| Dir. Rob Marshall, US/Italy, 2009, 119 mins
Cast: Daniel Day-Lewis, Nicole Kidman, Marianne Cotillard
Review by Carol Allen
This film would appear to have all the elements to make it both a classy piece of work and a mega hit on the lines of the director's previous foray into the cinematic musical "Chicago". "Nine" too is based on a Broadway hit show, which in its turn was based on the classic Fellini movie "8 1/2". It has two top writers working on the screenplay - Michael Tolkin and the late Anthony Minghella - and a terrific cast. As well as Day-Lewis in the lead as film director Guido Contini - a character loosely based by Fellini on a fantasy version of himself - there is a top notch collection of actresses playing the women in his life. Cotillard as his wife; Kidman as his muse/leading actress; Penelope Cruz, his mistress; Judi Dench, his costume designer and confidante; Kate Hudson, a journalist, with whom he enjoys a flirtation; Stacey Ferguson (Fergie of The Black Eyed Peas) as the prostitute who makes such an impression on Guido as a child and the iconic Sophia Loren as his beloved Mamma. Yet somehow the film doesn't quite hold together.
There are though many good things about, including Day-Lewis's performance as Guido, who is going through a mid life crisis, is about to shoot a new film and has no idea what it is going to be about. As he searches for inspiration, he looks back over his life and the many women in it, both past and present. Day-Lewis brings to the role a world weary charm and sophisticated angst, which is reminiscent of Marcello Mastroianni, who created the role for Fellini. Cotillard as his wife, who has abandoned her career in favour of his, has a gamine quality reminiscent of both Fellini's real life wife Giulietta Masina combined with Audrey Hepburn. Kidman plays an Anita Ekberg figure as in "La Dolce Vita" (only rather less pneumatic than the original) in a scene staged by Rome's Trevi fountain, Cruz is touching as the mistress Guido attempts to keep secret from his wife and Dench is down to earth and drily witty as his best friend. Ferguson is disappointingly slim for anyone who remembers the voluptuous La Saraghina from Fellini's original film but the black and white flashbacks of her and Guido as a child effectively recreate the visual feel of Italian films of that period. The settings too - the ornate hotels (the height of luxurious sophistication at the time), Rome itself and Cinecitta studios where Guido's memories are played out in musical form - all effectively recall the look of mid sixties movies.
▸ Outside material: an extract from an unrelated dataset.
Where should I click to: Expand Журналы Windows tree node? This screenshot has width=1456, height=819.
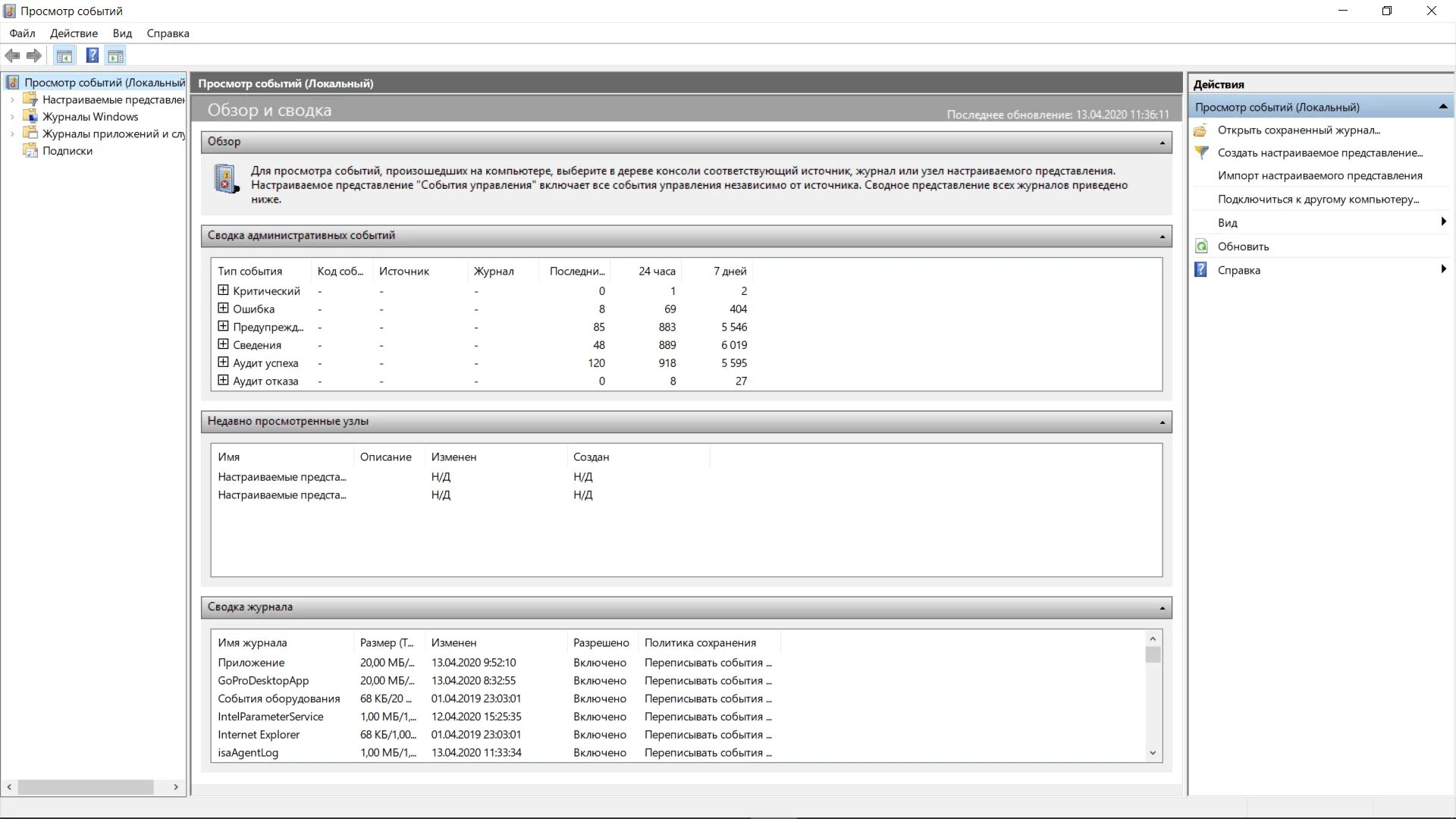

The story is told in two distinct styles - realism for Guido and his problems in the present and theatricality for the musical numbers, which are staged on the studio set that has been built for the film he hasn't yet written. The problem is that the two often clash rather than complement each other. For example an affecting scene of Cotillard revealing her unhappiness to her husband is intercut with her singing a great strip tease number, "Take It All". But the two elements interrupt each other rather than working together, preventing us from getting truly involved in either. Apart from that number, La Saraghina's show stopper "Be Italian", whose choreography borrows shamelessly from Bob Fosse's staging of "Mein Herr" in "Cabaret" and Judi Dench having a ball recalling her character's youth at the Folies Bergeres, the songs themselves, while well sung, are somewhat unmemorable and as in "Chicago", Marshall's shooting of the choreography is a bit clumsy and uninspired.
The film is though still worth seeing for Day-Lewis's central performance and those of the bevy of supporting beauties around him.